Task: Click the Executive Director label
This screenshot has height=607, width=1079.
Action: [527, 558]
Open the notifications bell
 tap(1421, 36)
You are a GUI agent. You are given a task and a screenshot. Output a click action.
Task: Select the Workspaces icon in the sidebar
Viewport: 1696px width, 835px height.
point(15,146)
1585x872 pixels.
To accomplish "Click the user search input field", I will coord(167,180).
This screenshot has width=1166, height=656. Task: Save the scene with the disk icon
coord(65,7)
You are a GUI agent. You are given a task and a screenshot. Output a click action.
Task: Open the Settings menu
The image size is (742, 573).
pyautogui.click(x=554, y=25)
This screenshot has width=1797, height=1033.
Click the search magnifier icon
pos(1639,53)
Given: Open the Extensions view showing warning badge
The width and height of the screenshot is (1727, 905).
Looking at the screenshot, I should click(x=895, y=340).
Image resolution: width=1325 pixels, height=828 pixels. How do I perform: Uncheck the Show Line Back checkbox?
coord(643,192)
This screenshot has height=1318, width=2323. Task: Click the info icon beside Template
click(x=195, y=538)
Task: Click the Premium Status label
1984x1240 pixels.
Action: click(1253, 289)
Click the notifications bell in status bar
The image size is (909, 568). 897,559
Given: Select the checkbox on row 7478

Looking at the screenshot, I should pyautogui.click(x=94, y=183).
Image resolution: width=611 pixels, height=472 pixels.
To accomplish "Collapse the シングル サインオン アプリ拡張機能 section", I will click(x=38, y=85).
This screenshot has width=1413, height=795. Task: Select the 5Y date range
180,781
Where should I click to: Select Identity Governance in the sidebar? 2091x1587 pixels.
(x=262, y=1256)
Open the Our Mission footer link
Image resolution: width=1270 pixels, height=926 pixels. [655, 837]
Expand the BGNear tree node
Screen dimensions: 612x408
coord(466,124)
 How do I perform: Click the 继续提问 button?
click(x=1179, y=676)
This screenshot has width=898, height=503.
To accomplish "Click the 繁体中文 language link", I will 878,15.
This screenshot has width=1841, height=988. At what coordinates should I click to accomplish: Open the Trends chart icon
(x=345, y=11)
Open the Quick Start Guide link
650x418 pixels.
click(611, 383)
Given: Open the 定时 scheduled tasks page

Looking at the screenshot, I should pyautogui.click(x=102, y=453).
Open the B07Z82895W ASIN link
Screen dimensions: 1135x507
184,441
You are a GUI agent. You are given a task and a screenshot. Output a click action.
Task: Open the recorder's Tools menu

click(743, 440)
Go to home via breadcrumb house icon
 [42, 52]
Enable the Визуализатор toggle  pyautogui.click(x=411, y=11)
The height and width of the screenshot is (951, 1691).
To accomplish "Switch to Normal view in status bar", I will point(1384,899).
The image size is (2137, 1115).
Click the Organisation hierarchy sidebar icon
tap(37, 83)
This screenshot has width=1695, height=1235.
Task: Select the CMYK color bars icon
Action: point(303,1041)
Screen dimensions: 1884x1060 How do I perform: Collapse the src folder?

........

Search the records above for "label" and copy every line that has it.

Task: Click the Executive Director label
Task: Click the Premium Status label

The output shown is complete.